An introduction to Conda and environment management¶

Copyright © 2023-2024 UL HPC Team hpc-sysadmins@uni.lu
Author: Georgios Kafanas

Users of a programming language like Python, or any other software tool like R, quite often have to install various packages and tools to perform various operations. The various Linux/GNU distributions offer many packages, however, many package versions are either old or missing completely as administrators try to reduce the size of distributions and the associated maintenance.

Software distribution systems that specialize on various categories of application software have been developed. Systems such as Conda distribute generic types of software, where as systems such as PyPI (Python), Packrat (R), and Pkg (Julia) specialize in a single kind of software. All software distribution system however offer a uniform functionality that includes

the ability to create and reproduce software environments,
isolation between environments, and between an environment and the system, and
easy sourcing of packages from a variety of package sources.

The objective of this course is to cover the basics of package management with Conda. In particular, after this course the users will be able to

create Conda environment and use them to manage the software and package dependencies,
document, and reproduce any Conda environment in variety of systems,
install packages from multiple sources, and
decide when Conda is the most appropriate tool to manage a system environment.

Pre-requisites¶

This course focuses on generic aspects of package management.

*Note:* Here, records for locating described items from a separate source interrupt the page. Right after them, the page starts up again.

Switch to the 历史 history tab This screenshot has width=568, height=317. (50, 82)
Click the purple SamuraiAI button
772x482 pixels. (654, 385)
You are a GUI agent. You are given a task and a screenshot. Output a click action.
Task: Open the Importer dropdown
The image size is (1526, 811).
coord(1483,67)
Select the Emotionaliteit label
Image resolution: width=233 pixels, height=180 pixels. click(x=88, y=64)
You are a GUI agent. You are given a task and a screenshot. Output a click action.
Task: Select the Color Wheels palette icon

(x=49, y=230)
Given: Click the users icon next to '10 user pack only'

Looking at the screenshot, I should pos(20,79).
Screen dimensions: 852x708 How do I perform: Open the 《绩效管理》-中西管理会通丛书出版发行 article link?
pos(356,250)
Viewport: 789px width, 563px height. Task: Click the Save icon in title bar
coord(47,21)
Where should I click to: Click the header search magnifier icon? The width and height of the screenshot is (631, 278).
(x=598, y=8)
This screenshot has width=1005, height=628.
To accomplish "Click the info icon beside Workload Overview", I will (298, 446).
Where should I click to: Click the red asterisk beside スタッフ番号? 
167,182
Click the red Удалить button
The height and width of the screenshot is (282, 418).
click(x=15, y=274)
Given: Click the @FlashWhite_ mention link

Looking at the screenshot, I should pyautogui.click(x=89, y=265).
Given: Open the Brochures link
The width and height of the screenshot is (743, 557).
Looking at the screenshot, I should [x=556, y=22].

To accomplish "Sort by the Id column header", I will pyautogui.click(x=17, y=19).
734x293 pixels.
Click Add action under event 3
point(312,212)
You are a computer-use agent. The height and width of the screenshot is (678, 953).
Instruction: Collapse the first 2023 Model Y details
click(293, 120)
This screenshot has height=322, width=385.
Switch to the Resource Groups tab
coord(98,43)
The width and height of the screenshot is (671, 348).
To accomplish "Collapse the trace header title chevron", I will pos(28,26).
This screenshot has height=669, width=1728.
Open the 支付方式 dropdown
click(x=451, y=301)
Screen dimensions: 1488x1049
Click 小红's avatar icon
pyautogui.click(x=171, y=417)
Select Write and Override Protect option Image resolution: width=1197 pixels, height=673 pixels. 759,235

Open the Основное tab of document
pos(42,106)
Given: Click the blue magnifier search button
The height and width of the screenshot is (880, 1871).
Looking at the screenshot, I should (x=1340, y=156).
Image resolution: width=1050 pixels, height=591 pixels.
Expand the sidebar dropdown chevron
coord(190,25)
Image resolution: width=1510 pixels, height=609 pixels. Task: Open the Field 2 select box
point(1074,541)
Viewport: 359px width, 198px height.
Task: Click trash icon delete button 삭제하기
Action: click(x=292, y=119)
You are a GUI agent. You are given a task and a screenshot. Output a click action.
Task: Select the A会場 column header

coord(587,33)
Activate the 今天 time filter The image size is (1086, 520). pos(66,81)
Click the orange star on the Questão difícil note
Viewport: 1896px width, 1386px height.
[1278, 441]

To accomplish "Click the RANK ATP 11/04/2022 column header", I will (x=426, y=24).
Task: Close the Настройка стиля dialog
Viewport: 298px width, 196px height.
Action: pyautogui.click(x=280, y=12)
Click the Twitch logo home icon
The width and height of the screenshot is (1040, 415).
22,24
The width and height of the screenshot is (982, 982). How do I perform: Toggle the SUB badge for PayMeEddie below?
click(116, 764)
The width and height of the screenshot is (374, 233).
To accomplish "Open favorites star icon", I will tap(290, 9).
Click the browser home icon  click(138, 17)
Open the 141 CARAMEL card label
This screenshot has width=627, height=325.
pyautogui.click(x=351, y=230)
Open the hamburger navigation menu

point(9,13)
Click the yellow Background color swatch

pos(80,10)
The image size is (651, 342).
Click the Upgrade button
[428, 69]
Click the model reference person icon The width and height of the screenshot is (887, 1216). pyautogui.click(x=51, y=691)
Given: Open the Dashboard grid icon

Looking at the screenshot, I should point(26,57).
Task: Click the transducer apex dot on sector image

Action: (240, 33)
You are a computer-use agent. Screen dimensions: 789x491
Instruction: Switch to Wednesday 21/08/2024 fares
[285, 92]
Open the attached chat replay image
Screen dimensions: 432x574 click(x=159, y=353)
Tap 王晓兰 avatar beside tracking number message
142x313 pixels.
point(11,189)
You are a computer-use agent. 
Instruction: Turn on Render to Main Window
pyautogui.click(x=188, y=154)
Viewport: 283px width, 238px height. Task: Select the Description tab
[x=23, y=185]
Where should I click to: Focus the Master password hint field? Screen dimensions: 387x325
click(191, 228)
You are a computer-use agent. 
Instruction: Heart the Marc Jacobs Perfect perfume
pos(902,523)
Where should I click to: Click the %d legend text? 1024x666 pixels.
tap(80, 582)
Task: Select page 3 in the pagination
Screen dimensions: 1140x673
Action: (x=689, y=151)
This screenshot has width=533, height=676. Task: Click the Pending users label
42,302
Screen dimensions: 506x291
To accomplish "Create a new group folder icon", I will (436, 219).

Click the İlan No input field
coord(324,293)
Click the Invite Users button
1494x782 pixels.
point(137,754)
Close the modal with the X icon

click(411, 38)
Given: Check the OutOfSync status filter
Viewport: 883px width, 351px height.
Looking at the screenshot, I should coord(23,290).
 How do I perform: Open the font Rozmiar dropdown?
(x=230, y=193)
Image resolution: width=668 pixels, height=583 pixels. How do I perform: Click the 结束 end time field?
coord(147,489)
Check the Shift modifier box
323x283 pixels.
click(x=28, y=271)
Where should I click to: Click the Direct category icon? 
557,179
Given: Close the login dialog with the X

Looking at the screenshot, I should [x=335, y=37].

It is assumed that you have some basic knowledge of how to use packages in R or Python. The main package management framework used is Conda, although there will be mentions to some native tools. You can use the techniques covered here both in your personal machine and on HPC clusters.

A brief introduction to Conda¶

You must be familiar with a few concepts to start working with Conda. In brief, these concepts are package managers which are the programs used to create and manage environments, channels which are the repositories that contain the packages from which environments are composed, and distributions which are systems for shipping package managers.

Package managers¶

Package managers are the programs that install and manage the Conda environments. There are multiple package managers, such as conda, mamba, and micromamba.

Channels¶

Conda channels are the locations where packages are stored and from where they can be downloaded and installed. There are also multiple Conda channels, with some important channels being:

defaults, the default channel,
anaconda, a mirror of the default channel,
bioconda, a distribution of bioinformatics software, and
conda-forge, a community-led collection of recipes, build infrastructure, and distributions for the conda package manager.

The most useful channel that comes pre-installed in all distributions, is Conda-Forge. Channels are usually hosted in the official Anaconda page, but in some rare occasions custom channels may be used. For instance the default channel is hosted independently from the official Anaconda page. Many channels also maintain web pages with documentation both for their usage and for packages they distribute:

Distributions¶

Quite often, the package manager is not distributed on its own, but with a set of packages that are required for the package manager to work, or even with some additional packages that required for most applications. For instance, the conda package manager is distributed with the Miniconda and Anaconda distributions. Miniconda contains the bare minimum packages for the conda package manager to work, and Anaconda contains multiple commonly used packages and a graphical user interface. The relation between these distributions and the package manager is depicted in the following diagram.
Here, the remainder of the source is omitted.